Having been brought up in an evangelical Christian home, I had familiarity with the basic truth of the Gospel and an underlying “fear” of God, but no real and living experience of the Lord in my life, despite having “gone forward” at a well-intention meeting in Scotland. Leaving home for university in the late 1960's was the ideal opportunity for me to escape the restrictions of my upbringing and I plunged into the ways of the world enthusiastically, made many new friends and steered well-clear of the Christian Union! As I became part of the political scene at the University of Strathclyde during the era of Vietnam War demonstrations and subsequent growth of the “Student Left” I was soon confronted with the choice of political "Right or Left"...I chose the Right. Through an odd combination of circumstances I was recruited by one of the official British Intelligence Agencies to infiltrate “Left Organisations” in Glasgow, and I eventually found myself part of the Irish Solidarity Campaign, a fundraising and support group for the Provisional IRA, operating in the west of Scotland.

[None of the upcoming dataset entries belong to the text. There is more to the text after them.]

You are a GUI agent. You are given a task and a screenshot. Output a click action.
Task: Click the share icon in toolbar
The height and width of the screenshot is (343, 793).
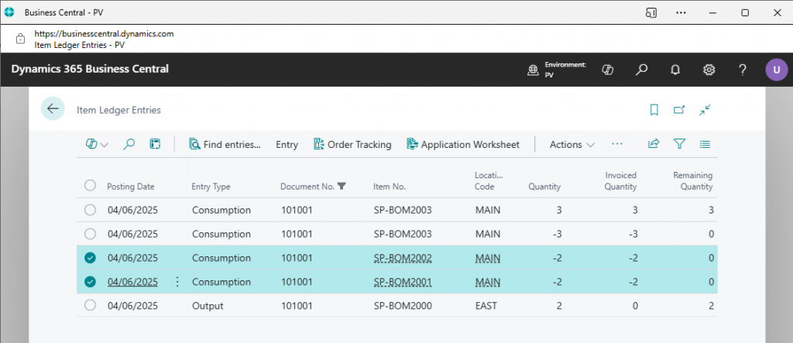tap(654, 144)
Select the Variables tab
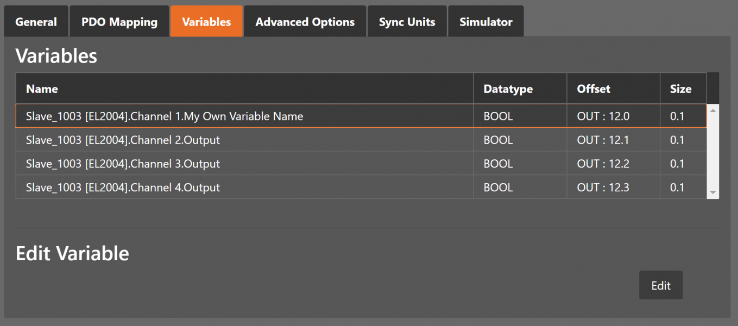Screen dimensions: 738x326 tap(206, 22)
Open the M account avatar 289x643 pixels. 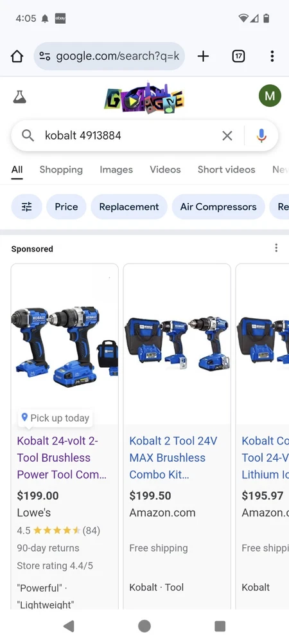coord(270,96)
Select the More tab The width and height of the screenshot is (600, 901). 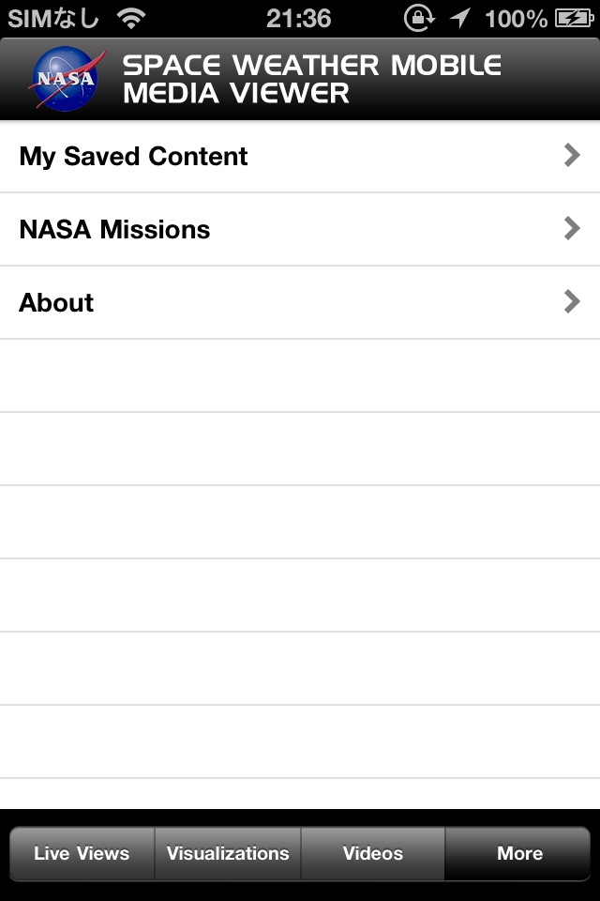pyautogui.click(x=519, y=854)
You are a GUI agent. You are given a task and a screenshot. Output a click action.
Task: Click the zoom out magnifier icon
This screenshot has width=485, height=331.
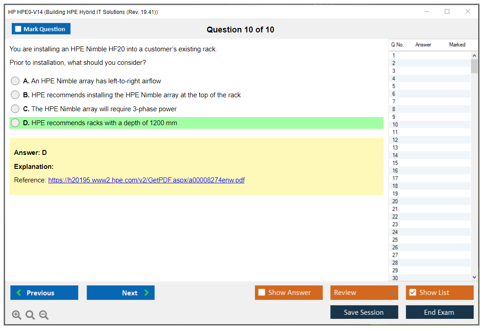44,315
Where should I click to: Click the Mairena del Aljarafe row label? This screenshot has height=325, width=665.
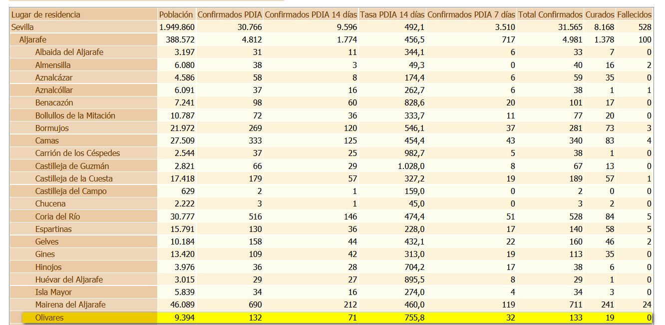point(70,305)
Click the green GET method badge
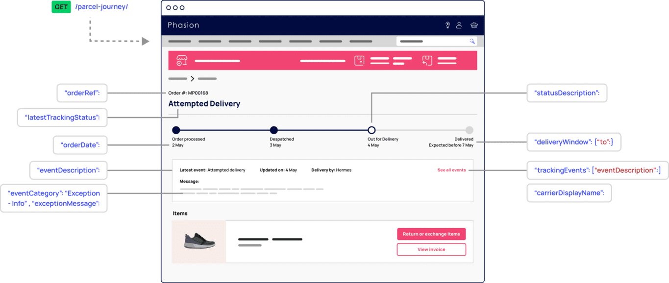The height and width of the screenshot is (283, 669). [x=61, y=7]
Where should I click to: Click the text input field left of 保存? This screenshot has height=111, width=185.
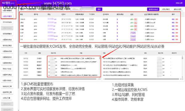coord(83,9)
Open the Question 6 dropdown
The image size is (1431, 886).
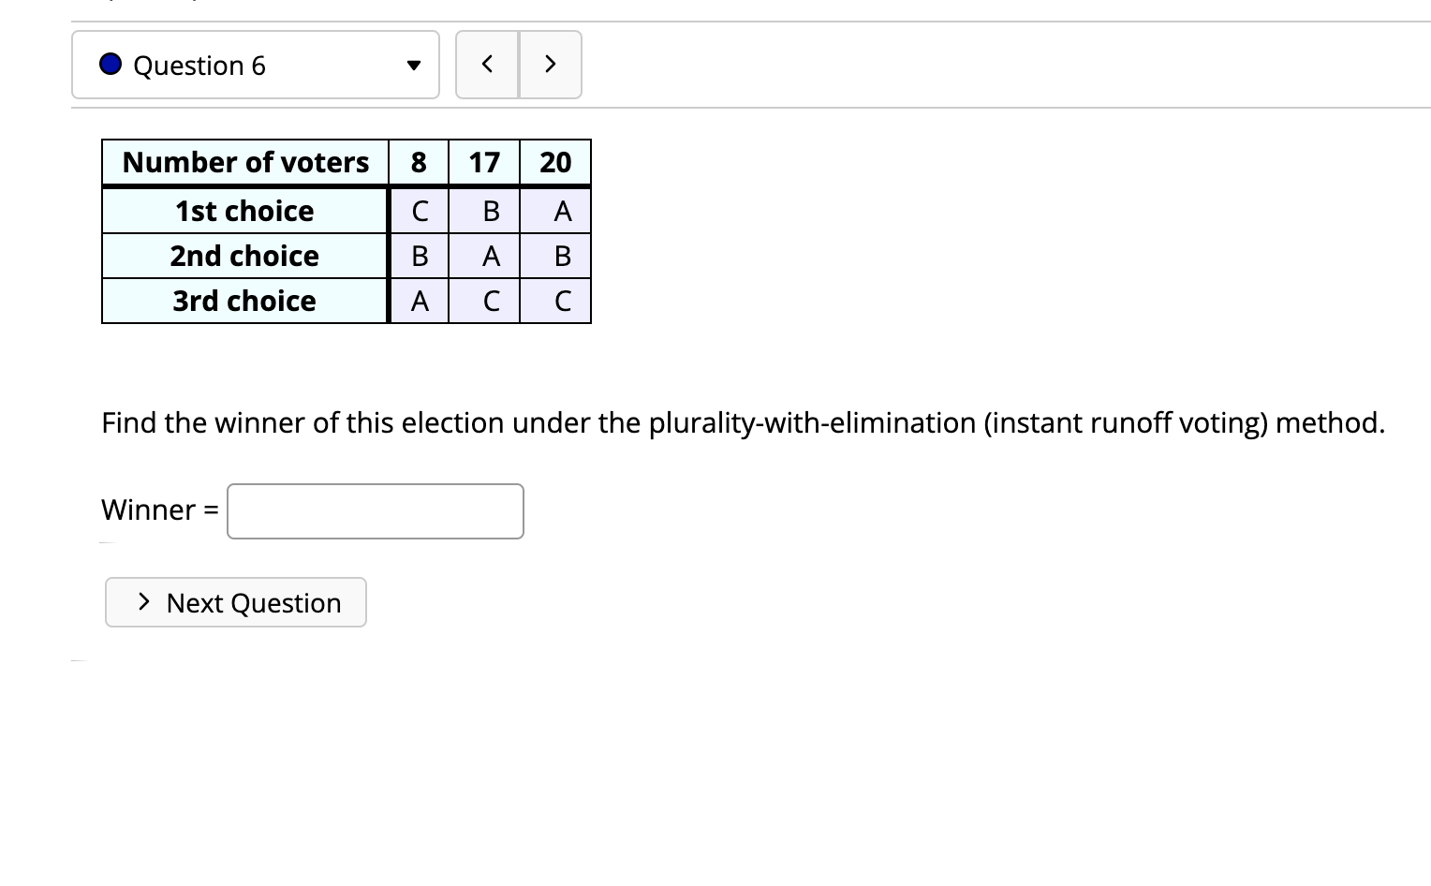pyautogui.click(x=256, y=65)
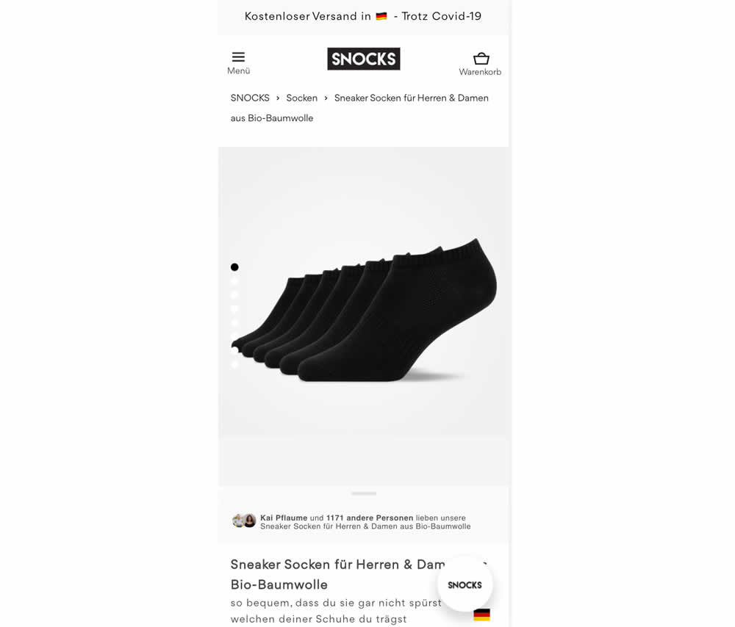Screen dimensions: 735x627
Task: Select the second image carousel dot
Action: [234, 281]
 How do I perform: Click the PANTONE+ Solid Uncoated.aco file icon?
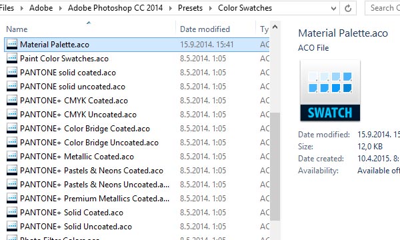coord(12,226)
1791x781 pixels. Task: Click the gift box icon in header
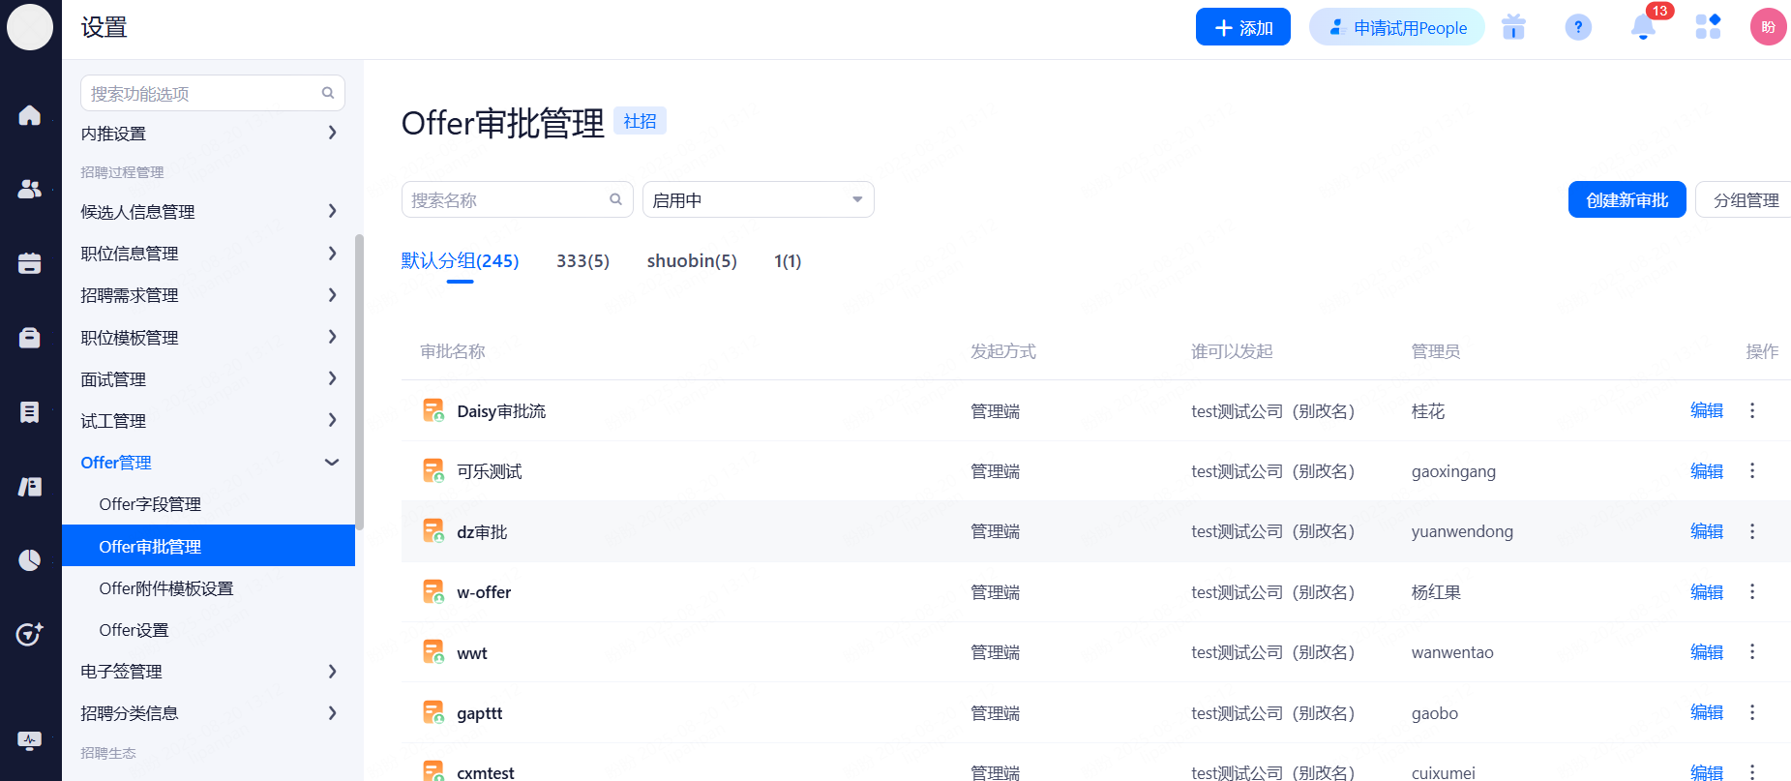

I was by now 20 years of age.
 
Despite a good flow of funds, a merry social life and a secret and somewhat exciting “other side” to my life, I was unhappy, desperately unhappy, unfulfilled and above all, guilty. The flat I shared with two good friends was an immoral den, my life comprised of so much lying and deceit and I felt empty and worthless. One Sunday evening I made a foray to a church, St Georges Tron, a large evangelical church in central Glasgow. The message that night, preached by the resident minister, George Duncan, was entitled “The Gospel According to Christ's Enemies” and spoke to me very directly. Seated in the gallery, I felt at one point that everyone and everything around me went out of focus, and that George Duncan was speaking directly to me. I was impressed but undecided, going back to my flat pensive and wondering that there may be a God after all.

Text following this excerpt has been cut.